Recently, FEMA announced the introduction of what they call Risk Rating 2.0, which “will help customers better understand their flood risk and provide them with more accurate rates based on their unique risk.” In other words, the insurer of last resort is raising the price where the risk exposure is high. Thus, a look into the crystal ball tells me the number of virtually uninsurable properties is about to go up. With the insurance cover gone, mortgages will become unavailable for these properties as well. The devil takes the hindmost.

Exposed REITs

Another useful source of information is Four Twenty Seven’s report, "Climate Risk, Real Estate, and the Bottom Line." Four Twenty Seven has assessed the exposure to climate-related risks for 73,500 properties owned by 350 listed REITs and concluded that 35 percent are exposed to climate hazards. The REITs with the highest risk score are all based in East or Southeast Asia: Champion REIT, Hysan Development Company (OTC:HYSNF) and Fortune REIT.

I am no big fan of technical analysis, but here is one exception: sea level rise.

Sea Levels

I would love to be wrong, but to assume that this trend will reverse anytime soon is wishful thinking. And if you are long Vornado Realty Trust (VNO) or Equity Residential (EQR), this trend is working against you. These REITs have 13-15 percent of their portfolio exposed to sea level rise, and you may want to look out for “sub-limits for certain perils” when checking their insurance cover.

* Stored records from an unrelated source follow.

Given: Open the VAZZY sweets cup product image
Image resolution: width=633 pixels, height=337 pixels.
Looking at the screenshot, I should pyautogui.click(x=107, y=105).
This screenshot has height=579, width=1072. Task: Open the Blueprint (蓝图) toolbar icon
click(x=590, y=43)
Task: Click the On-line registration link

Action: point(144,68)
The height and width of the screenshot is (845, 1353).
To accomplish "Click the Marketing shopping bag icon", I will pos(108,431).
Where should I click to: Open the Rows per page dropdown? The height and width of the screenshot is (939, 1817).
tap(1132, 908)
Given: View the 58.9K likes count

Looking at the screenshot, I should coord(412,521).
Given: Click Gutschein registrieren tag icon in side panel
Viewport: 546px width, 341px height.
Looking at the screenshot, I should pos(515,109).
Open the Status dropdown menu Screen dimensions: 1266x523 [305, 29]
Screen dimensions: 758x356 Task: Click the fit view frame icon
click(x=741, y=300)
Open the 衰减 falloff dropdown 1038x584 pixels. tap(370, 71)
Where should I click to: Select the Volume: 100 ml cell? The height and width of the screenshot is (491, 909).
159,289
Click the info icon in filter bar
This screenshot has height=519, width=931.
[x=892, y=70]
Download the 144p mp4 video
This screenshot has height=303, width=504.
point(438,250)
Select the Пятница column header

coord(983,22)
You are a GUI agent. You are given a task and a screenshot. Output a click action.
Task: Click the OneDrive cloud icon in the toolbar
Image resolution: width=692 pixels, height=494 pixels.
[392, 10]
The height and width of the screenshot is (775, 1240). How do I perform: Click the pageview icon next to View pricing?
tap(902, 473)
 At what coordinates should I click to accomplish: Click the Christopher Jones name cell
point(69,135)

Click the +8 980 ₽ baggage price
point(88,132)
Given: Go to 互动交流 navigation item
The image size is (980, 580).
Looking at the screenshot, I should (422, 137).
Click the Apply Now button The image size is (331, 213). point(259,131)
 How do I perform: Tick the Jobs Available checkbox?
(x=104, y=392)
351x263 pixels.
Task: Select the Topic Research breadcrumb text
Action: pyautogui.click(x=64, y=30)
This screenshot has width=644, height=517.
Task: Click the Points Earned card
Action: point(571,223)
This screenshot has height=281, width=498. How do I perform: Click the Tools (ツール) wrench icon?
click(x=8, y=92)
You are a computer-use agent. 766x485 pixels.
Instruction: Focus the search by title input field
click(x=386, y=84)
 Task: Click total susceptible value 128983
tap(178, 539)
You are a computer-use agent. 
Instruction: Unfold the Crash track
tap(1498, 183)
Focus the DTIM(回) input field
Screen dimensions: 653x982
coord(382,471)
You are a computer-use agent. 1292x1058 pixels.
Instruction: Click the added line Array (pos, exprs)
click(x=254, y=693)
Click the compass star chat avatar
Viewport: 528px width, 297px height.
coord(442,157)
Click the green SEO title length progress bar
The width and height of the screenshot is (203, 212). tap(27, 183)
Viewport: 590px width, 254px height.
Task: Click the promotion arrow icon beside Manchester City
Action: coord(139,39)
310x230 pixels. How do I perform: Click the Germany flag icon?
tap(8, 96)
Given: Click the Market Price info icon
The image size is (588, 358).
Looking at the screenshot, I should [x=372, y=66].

As I was going through the information for this article, it dawned on me that the guy with the incomplete due diligence checklist had been me. I used to be long CapitaLand Limited (OTCPK:CLLDF), a Singapore-based REIT. According to Four Twenty Seven, 30-40 percent of that REIT’s portfolio are red flag properties, meaning they “fall in the 5 percent most exposed properties of all facilities scored by Four Twenty Seven’s global database of over 1,100,000 corporate facilities.” And perhaps it does not even require the machine learning Four Twenty Seven uses to figure out that real estate in places like Jakarta or Fiji is no safe harbor for retirement savings. Anyway, when I checked the section on risk management in CapitaLand’s annual report, I saw the REIT does recognize climate change risks and even confirms it would make mitigation and adaption efforts. However, it fails to be more specific than that. Insurance we trust. And I decided to hit the "Sell" button.


Not everybody will agree with the above. I welcome differences in opinion. They allowed me to sell my shares in CapitaLand swiftly and at a small profit. I really hope that those who disagree with me are correct and I am wrong. The odds are just not in your favor. Global warming-related risks are here to stay, and they will not only impact real estate. “Climate change is something we have to include in every single analysis, every investment”, says Autonomy Capital’s Robert Gibbins. I agree and hope with regard to the shortcomings of my own past analyses that I stay ahead of the pack and recognize risks before others do. The devil takes the hindmost.

Disclosure: I/we have no positions in any stocks mentioned, and no plans to initiate any positions within the next 72 hours. I wrote this article myself, and it expresses my own opinions. I am not receiving compensation for it. I have no business relationship with any company whose stock is mentioned in this article.